Kubernetes: ConfigMap + Secret

In production, the configs/ directory inside the image is largely empty (or only holds non-environmental files like a GraphQL schema). Everything environmental comes from Kubernetes:

YAML

apiVersion: v1
kind: ConfigMap
metadata:
  name: orders-api-config
  namespace: prod
data:
  APP_NAME: orders-api
  APP_ENV: prod
  HTTP_PORT: "8000"
  METRICS_PORT: "2121"
  LOG_LEVEL: INFO
  DB_DIALECT: postgres
  DB_HOST: postgres-primary.prod.svc.cluster.local
  DB_PORT: "5432"
  DB_NAME: orders
  DB_MAX_OPEN_CONNECTION: "20"
  DB_MAX_IDLE_CONNECTION: "5"
  TRACE_EXPORTER: otlp
  # GoFr's OTLP exporter speaks gRPC (otlptracegrpc). TRACER_URL must be a bare
  # host:port — no http:// scheme — and the OTLP gRPC port is 4317 (4318 is OTLP
  # HTTP, which GoFr does NOT use).
  TRACER_URL: otel-collector.observability.svc.cluster.local:4317
---
apiVersion: v1
kind: Secret
metadata:
  name: orders-api-secret
  namespace: prod
type: Opaque
stringData:
  DB_USER: orders_app
  DB_PASSWORD: replace-me

Wire both into the Deployment with envFrom so every key becomes an env var without listing them individually:

YAML

spec:
  template:
    spec:
      containers:
        - name: api
          image: ghcr.io/example/orders-api:1.4.2
          envFrom:
            - configMapRef:
                name: orders-api-config
            - secretRef:
                name: orders-api-secret
          ports:
            - name: http
              containerPort: 8000
            - name: metrics
              containerPort: 2121

If both the ConfigMap and Secret define the same key, the later envFrom entry wins — list the Secret last for credentials that must override defaults.

Secret management

Don't commit Secret manifests with real values to Git. Two well-supported options:

Sealed Secrets — encrypt the Secret manifest with a controller-held key; safe to commit.
External Secrets Operator — sync from Vault, AWS Secrets Manager, GCP Secret Manager, etc.

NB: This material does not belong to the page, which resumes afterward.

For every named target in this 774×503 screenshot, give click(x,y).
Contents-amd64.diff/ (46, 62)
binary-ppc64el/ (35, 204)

GoFr does not need to know which one you use; both materialize a normal Secret that envFrom consumes.

When to use the `configs/` folder vs env

Use env vars for anything that varies by environment: hostnames, ports, log levels, feature flags, credentials.

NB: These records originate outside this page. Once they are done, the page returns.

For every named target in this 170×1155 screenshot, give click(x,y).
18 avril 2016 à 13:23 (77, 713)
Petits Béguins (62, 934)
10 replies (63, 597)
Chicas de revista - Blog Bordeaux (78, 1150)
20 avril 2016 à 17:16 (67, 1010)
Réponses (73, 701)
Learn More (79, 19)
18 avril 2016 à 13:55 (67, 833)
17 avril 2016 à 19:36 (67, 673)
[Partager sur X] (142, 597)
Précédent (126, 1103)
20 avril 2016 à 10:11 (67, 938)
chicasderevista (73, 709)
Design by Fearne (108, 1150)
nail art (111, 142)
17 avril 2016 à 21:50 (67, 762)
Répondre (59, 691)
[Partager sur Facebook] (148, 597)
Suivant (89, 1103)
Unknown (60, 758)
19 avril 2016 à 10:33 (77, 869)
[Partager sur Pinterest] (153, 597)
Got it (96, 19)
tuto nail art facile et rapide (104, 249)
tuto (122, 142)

Use the configs/ folder for static assets the binary needs at runtime: a GraphQL schema.graphql, an OpenAPI openapi.json (which GoFr auto-mounts as Swagger UI when present), or a fixed routing table. Bake these into the image — they don't change between staging and prod.

Anti-patterns

Hardcoded URLs ("http://payments.internal") — breaks the moment staging needs a different host.
Secrets committed to Git, even in a private repo — they leak via clones, CI artifacts, and IDE history.
Reading os.Getenv directly in handlers — use app.Config.Get so tests can substitute a mock Config.
One ConfigMap that mixes secrets with non-secrets — defeats the point of using a Secret resource for RBAC and audit.